Generally, physicians deem testosterone treatment suitable for boys aged 14 years with delayed puberty and men aged 20 to 49 years as benefits outweigh the risks in these populations. In men aged 50 to 60 years, however, true androgen deficiency is difficult to detect due to common comorbidities, such as obesity and type 2 diabetes, that may lower testosterone levels. For men aged older than 60 years, the debate revolves around whether aging organs are as responsive to testosterone therapy, the researchers said.

Benefits, risks


Cunningham and Toma said several randomized, placebo-controlled trials back well-known advantages of testosterone therapy, including improvements in body composition, bone mineral density, libido and sexual function.

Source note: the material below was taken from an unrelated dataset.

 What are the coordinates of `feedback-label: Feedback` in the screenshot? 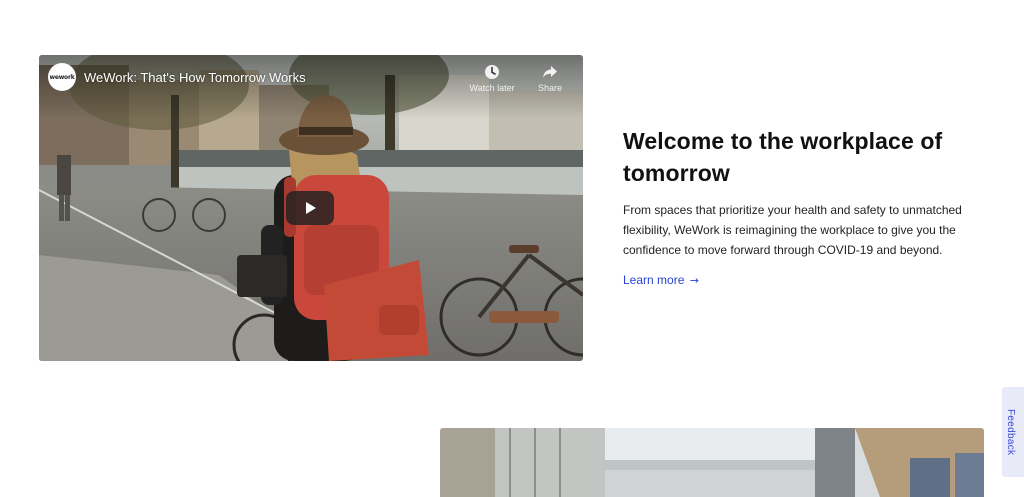 It's located at (1010, 432).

Although linked with various side effects, increased risk for prostate cancer and benign prostatic hyperplasia, and cardiovascular issues are most concerning, Cunningham and Toma said.

Current clinical trials indicate little risk for prostate cancer, but the researchers noted that exposure time to testosterone was limited in these studies. Similarly, two meta-analyses suggest no increased risk for CV events, but one study of testosterone use in men aged 65 and older yielded data to the contrary.

“An ongoing National Institute of Aging-sponsored clinical trial should provide definitive answers regarding potential benefits [of testosterone replacement therapy],” Cunningham said, noting that if the results confirm benefits, then a larger more expensive trial that can better assess the risks, as well as benefits, will be warranted.

Currently, however, Cunningham and Toma advise physicians to proceed with caution.
“For now, clinicians should discuss the available efficacy and risk data for testosterone replacement and should help each patient make the decision that is best for him,” they wrote.